Music from the original soundtrack of Legend of Mana was arranged for the piano and published by DOREMI Music Publishing. Two compilation books of music from the series have also been published as Seiken Densetsu Best Collection Piano Solo Sheet Music first and second editions, with the second including Shimomura's tracks from Legend of Mana. All songs in each book have been rewritten by Asako Niwa as beginning to intermediate level piano solos, though they are meant to sound as much like the originals as possible. Additionally, piano sheet music from Kingdom Hearts and Kingdom Hearts II has been published as music books by Yamaha Music Media.

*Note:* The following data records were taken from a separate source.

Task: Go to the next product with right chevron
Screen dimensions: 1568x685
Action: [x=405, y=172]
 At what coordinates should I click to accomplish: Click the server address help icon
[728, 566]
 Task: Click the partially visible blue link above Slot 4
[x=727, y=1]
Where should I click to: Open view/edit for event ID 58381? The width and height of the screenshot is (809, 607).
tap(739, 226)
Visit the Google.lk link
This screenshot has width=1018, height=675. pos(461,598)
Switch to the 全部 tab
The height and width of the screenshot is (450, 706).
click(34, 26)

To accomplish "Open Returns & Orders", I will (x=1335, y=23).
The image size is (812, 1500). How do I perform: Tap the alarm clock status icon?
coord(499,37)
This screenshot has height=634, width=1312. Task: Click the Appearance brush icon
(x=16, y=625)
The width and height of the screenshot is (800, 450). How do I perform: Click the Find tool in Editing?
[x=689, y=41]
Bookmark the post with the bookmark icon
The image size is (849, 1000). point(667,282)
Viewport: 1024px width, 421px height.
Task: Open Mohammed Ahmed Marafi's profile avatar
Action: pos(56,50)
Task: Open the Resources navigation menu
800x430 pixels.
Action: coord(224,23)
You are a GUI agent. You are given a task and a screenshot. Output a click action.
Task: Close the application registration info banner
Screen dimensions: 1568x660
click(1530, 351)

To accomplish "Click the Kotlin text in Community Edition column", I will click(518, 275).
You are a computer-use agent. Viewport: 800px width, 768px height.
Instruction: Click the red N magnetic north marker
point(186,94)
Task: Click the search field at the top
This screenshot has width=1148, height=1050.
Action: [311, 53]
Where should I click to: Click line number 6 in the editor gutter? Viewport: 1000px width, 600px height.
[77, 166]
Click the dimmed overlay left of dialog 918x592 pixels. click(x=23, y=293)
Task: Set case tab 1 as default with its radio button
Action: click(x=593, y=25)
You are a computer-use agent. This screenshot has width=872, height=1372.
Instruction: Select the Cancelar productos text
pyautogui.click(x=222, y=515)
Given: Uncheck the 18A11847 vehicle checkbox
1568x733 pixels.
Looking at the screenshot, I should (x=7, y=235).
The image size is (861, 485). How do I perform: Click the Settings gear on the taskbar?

Shimomura's first dedicated concert performance outside Japan was held at the Salle Cortot in Paris in November 2015. Later that same month, she performed at the El Plaza Condesa in Mexico City. In September 2016, some of her music for Final Fantasy XV was performed by the London Philharmonic Orchestra at Abbey Road Studios in London, as well as in Boston, with Shimomura herself performing on piano.

Shimomura composed for the concert work Merregnon: Land of Silence. Her work was performed by the Royal Stockholm Philharmonic Orchestra and filmed at the Stockholm Concert Hall in 2021. Worldwide performances are planned starting in 2022.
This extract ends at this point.